The headline on Huffington Post right now? "Leaderless: Senate Pushes for Public Option without Obama's Support."
This? Is some old bullsh*t.
At what point, and I must be clear, I am already tired of this, but at what point will it be acceptable to say that there a direction that the finer negotiations about the shape of the healthcare reform bill can take that will not infuriate progressives and the media? Because I haven't seen it.
This headline is ridiculous. Leaderless? Really? Harry Reid is the one standing up for progressive values and the President, who started this whole frakking conversation about a "public option" and who was opposed to the individual mandate (but compromised) in the first place-- is throwing us under Olympia Snowe's bus? Really? I suppose he was just fooling when he said "public option" in the first place. And he was also just fooling when he said there'd be no litmus tests, no making the perfect the enemy of the good, and no waiting until another Congress or another year. Yeah, he was just selling us down the river for AHIP and Pharma this whole time.
I know, I know, not until the President draws a line in the sand, holds up his veto pen (is that even a real thing? does he use like, four pens, and hand them out to people who opposed the legislation?) and says he will "not accept anything less than a state-level public option available to people without insurance or those working for small businesses with fewer than 20 employees which reimburses at Medicare +5% rates."
Leaving aside that the aforementioned holy grail would a) not include Ron Wyden's kickass proposal to have the exchanges open to everyone and b) not get off the ground for a couple years, or hey, c) not necessarily include the antitrust exemption but rather, rely on market forces to regulate insurance oligopolies... there is a wake up call coming when the President signs this bill: We do not live in the best of all possible worlds. We aren't getting single payer, and we aren't even going to agree on what we can get out of this process.
There's something breathless and self-defeating in the current "multiple sources" freakout. It's not the fear that we won't get a bill that troubles me. It's the freakout represented by Stein/Grim over the possibility that the President will, in fact, sign a bill. The fear that we might win, but that what we get may be all we get.
I have called my Senators and Congresswoman and I will call again. Hell, I've called and written your Senator if s/he's on the finance committee, when that was where the action was. Chuck Schumer is now my pen pal. I get his form letters, he gets my impassioned pleas. So no, I'm not going to settle until the dust does. But there is a very real possibility that we're going to get healthcare reform this year. No more recission, no more preexisting conditions, no more unregulatable rate hikes, and no more caps on what you can get covered even if you do have coverage. I realize it will displease many, but the secret is: I want all of these things even without a public option. I don't particularly want the individual mandate-- I want the employer mandate!

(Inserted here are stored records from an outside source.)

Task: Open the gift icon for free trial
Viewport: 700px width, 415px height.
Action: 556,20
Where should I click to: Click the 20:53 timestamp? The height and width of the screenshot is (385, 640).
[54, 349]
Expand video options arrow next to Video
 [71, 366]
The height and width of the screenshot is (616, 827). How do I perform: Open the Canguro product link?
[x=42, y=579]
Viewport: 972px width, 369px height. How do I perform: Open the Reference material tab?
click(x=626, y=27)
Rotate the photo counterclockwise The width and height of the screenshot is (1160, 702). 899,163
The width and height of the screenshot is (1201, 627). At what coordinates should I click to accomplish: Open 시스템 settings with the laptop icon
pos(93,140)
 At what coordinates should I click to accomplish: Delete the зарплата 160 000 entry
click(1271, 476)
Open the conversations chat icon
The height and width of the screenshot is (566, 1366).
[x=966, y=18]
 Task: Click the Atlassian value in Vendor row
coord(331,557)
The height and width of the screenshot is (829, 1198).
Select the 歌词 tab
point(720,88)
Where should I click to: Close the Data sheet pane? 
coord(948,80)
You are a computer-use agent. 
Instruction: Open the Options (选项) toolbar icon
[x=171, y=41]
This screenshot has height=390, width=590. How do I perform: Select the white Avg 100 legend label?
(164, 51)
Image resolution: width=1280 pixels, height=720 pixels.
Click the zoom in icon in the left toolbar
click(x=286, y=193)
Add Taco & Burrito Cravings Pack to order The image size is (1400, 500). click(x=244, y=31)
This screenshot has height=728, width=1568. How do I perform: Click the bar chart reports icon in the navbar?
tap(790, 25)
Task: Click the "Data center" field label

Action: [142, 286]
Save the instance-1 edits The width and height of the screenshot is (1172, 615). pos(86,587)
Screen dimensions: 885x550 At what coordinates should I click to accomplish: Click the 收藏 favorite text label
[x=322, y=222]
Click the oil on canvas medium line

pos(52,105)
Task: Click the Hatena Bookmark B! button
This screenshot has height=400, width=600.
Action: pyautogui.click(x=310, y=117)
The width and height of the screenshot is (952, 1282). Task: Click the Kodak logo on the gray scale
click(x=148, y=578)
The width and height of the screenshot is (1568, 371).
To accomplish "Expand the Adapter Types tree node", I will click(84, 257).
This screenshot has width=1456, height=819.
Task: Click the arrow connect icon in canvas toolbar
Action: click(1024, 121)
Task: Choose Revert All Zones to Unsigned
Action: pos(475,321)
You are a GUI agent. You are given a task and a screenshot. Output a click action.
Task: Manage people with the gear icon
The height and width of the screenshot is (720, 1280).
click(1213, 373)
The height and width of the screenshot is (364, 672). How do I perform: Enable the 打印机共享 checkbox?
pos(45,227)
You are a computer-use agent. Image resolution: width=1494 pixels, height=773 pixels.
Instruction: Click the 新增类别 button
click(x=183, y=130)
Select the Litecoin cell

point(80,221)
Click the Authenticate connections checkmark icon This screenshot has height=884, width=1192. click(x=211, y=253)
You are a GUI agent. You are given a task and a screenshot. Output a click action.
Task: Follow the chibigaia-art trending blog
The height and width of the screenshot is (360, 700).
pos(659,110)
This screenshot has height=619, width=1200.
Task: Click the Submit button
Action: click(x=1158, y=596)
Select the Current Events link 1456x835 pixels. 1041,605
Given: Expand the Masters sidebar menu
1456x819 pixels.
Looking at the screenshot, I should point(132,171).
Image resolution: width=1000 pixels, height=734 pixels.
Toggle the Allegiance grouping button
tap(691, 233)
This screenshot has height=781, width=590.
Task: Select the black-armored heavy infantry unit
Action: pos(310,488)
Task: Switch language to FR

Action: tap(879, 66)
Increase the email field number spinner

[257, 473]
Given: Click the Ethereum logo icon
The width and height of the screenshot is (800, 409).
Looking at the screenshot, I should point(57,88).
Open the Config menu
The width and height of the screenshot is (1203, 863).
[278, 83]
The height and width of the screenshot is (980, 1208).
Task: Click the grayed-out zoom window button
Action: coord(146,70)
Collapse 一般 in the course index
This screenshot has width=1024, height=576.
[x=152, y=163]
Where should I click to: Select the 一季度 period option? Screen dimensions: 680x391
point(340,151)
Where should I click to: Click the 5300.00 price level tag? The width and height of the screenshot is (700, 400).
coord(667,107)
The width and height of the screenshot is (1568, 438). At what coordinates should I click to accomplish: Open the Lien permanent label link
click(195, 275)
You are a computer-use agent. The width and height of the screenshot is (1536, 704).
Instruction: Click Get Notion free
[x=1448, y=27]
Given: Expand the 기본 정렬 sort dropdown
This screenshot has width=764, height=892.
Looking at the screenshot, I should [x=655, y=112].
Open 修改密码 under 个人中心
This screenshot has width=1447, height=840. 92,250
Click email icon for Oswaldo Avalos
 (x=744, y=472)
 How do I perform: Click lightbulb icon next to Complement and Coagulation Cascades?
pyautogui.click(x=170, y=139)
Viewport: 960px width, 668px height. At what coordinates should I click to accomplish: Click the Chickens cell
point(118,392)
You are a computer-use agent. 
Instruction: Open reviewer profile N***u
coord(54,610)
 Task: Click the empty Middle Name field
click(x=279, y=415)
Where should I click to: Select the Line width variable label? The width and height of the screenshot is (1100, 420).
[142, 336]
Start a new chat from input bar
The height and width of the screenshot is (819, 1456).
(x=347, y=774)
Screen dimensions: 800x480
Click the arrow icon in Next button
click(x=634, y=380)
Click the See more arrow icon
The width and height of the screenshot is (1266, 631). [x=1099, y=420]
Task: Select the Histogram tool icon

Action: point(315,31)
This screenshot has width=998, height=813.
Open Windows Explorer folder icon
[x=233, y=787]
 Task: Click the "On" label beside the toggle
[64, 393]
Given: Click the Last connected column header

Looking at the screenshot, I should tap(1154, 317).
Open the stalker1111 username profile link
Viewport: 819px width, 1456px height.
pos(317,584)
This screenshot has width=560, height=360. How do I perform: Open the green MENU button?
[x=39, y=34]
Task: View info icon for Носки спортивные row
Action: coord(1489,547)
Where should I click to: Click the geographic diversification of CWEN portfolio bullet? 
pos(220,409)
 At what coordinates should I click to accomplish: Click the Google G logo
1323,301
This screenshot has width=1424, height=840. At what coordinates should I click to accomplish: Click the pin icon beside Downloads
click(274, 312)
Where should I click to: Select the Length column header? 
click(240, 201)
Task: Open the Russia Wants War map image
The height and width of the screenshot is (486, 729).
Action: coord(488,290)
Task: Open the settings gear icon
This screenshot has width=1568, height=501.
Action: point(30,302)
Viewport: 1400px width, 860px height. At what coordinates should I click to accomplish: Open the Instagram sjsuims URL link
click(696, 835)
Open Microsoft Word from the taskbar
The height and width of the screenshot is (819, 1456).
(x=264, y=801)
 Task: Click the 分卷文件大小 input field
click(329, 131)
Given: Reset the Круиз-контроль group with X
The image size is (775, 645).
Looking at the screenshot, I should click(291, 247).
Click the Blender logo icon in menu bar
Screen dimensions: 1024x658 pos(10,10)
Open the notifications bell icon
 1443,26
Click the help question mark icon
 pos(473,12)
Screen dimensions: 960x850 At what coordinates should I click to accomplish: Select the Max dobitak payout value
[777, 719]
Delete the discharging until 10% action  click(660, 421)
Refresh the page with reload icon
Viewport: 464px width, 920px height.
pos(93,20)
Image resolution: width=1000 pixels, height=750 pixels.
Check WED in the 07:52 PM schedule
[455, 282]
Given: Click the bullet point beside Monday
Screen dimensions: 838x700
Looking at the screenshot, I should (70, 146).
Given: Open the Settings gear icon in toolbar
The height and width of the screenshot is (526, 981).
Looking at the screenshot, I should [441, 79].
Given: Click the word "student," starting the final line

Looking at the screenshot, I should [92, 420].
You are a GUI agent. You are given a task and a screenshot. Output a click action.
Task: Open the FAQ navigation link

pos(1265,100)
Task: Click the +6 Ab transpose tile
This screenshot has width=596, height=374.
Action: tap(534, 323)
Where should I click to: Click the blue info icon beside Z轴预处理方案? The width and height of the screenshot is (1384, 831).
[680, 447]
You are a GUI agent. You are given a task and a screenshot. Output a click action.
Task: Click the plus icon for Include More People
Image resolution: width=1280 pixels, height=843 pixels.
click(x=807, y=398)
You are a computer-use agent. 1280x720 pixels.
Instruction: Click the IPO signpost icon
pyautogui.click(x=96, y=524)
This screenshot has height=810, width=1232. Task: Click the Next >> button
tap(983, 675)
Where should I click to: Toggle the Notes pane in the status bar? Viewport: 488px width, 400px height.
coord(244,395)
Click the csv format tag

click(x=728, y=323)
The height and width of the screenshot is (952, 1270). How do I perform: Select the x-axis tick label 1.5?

But we're losing focus on issues like that, issues on which the President didn't draw a line in the sand but about which he has been open to compromise, within reason, and now we have to get the best compromise we can. That would be a public option with an employer mandate and no individual mandate, if I had my way. But if we're on the road to getting a mixed bag that isn't my preferred mix? I'm not going to say it's because we're "Leaderless" and the President sold out on his line-in-the-sand principles. Maybe it will be because I sold out on mine. But if we only get some of these things, and not all of them, and we get reform anyway? Even when we do get the public option--
Will you be able to handle it? Can we start to think about winning?